- **Data entries**
================
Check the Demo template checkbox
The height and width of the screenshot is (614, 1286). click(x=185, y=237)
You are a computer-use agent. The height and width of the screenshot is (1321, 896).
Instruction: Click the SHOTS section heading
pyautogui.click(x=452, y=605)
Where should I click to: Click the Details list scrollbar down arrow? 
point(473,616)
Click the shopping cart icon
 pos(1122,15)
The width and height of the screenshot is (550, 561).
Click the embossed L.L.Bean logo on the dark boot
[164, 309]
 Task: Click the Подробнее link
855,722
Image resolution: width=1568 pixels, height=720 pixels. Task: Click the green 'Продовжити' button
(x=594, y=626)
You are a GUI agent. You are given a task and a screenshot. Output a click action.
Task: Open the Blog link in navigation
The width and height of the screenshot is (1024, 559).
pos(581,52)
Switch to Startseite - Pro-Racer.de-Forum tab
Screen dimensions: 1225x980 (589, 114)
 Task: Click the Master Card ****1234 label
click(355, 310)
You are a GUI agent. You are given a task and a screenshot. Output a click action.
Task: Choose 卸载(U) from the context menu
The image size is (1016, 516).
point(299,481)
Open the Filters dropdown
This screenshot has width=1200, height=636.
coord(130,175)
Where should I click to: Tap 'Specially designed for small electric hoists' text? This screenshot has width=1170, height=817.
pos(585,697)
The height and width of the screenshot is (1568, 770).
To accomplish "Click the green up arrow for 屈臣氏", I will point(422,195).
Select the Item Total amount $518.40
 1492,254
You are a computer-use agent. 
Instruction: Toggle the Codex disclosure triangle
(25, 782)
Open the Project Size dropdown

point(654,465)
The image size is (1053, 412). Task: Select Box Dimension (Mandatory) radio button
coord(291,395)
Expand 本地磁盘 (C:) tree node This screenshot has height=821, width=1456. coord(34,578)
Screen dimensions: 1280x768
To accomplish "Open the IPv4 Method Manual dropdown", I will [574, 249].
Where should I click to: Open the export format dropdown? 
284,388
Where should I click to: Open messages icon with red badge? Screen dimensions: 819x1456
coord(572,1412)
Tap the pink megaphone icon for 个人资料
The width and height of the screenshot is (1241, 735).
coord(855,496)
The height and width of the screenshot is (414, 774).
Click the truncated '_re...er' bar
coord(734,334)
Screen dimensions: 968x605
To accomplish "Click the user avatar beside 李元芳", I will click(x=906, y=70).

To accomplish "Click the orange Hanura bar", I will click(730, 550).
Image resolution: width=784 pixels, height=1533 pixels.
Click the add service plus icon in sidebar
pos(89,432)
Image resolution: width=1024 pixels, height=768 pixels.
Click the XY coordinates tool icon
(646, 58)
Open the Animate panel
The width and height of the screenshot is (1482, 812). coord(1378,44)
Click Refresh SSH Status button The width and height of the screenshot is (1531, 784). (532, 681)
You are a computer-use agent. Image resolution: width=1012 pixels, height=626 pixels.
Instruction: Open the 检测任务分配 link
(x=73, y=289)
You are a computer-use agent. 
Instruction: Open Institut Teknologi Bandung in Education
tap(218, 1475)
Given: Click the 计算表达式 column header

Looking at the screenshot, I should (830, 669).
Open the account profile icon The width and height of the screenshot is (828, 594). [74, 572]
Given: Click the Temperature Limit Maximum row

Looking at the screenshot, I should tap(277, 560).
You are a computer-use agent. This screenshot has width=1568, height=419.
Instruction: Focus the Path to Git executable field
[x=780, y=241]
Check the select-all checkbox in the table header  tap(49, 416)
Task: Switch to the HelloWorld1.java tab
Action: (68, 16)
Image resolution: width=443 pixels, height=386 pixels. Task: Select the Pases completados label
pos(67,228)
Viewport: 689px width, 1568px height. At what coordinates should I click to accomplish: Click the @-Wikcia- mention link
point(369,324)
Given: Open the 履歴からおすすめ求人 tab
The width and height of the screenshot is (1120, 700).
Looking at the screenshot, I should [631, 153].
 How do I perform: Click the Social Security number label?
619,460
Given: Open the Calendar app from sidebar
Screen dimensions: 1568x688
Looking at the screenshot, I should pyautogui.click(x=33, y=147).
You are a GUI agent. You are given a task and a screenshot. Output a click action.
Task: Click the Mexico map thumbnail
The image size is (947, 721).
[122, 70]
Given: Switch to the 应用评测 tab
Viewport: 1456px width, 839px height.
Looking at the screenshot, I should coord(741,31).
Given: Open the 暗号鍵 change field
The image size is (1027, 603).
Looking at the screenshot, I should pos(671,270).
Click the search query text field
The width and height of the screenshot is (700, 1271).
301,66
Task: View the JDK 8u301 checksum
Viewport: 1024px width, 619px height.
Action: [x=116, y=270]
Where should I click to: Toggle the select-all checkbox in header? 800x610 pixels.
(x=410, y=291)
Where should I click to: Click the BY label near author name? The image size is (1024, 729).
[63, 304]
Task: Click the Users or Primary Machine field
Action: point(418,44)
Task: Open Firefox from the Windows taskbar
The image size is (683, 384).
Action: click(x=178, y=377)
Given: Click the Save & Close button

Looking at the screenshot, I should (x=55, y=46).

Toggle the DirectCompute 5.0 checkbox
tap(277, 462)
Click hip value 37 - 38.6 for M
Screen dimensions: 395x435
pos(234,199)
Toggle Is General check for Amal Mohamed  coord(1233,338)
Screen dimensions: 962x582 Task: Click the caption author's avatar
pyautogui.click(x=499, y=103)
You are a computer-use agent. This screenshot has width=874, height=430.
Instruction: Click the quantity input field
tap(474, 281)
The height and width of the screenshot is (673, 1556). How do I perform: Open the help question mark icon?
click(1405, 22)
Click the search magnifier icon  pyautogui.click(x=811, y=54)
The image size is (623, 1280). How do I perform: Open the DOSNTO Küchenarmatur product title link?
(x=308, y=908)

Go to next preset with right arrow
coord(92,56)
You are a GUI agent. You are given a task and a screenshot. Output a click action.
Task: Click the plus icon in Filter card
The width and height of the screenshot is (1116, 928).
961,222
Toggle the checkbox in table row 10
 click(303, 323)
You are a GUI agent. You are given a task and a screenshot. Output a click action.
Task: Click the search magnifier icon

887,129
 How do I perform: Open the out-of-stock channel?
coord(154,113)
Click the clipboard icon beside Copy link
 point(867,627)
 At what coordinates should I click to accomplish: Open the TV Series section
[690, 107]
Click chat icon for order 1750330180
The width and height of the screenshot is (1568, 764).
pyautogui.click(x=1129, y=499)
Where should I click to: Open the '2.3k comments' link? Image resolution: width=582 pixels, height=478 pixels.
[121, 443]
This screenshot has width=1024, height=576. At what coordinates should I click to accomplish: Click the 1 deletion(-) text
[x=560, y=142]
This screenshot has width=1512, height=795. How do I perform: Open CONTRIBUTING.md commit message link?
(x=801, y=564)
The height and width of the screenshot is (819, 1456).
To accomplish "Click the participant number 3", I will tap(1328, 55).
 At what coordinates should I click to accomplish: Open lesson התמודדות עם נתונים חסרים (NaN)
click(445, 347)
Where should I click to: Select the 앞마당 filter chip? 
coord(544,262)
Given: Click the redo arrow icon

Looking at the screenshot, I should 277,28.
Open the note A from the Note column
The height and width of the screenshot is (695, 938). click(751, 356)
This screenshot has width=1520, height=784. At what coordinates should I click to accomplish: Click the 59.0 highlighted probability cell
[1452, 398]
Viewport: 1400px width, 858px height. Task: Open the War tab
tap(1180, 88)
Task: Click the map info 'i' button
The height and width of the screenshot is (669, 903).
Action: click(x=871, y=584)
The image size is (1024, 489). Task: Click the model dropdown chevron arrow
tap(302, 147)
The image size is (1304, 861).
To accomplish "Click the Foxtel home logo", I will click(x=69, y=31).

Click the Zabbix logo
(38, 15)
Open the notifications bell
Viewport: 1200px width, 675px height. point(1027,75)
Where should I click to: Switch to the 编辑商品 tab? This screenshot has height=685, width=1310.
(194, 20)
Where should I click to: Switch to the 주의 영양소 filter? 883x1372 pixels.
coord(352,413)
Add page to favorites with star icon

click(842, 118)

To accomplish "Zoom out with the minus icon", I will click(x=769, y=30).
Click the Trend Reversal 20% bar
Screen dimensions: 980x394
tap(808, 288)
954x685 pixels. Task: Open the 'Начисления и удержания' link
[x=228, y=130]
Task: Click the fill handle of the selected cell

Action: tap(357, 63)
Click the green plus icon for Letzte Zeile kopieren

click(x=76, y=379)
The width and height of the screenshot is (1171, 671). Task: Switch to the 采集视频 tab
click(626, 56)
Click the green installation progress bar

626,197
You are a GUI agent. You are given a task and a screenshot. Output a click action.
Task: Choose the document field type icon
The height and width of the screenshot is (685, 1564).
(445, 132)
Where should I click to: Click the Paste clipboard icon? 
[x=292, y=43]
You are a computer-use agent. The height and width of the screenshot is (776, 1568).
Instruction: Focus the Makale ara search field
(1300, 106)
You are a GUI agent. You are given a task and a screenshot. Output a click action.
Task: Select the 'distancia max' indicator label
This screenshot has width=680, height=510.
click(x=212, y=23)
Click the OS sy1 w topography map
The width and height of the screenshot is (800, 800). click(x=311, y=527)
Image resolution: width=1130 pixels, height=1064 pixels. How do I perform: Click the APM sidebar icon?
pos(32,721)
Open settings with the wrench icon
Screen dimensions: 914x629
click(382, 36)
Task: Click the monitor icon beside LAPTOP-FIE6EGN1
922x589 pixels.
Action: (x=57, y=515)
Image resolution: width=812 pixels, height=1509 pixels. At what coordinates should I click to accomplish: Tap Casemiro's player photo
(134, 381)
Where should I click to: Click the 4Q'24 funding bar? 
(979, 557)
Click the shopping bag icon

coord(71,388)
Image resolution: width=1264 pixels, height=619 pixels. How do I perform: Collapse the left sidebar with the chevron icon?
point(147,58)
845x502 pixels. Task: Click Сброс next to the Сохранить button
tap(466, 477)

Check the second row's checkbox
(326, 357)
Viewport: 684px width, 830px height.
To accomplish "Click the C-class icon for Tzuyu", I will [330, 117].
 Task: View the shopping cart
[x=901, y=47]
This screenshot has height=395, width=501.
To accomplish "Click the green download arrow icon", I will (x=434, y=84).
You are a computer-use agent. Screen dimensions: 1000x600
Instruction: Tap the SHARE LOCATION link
================
- **Required action**
The total, and only the total: count the lines above that contain "Choose".

- **Task result**
2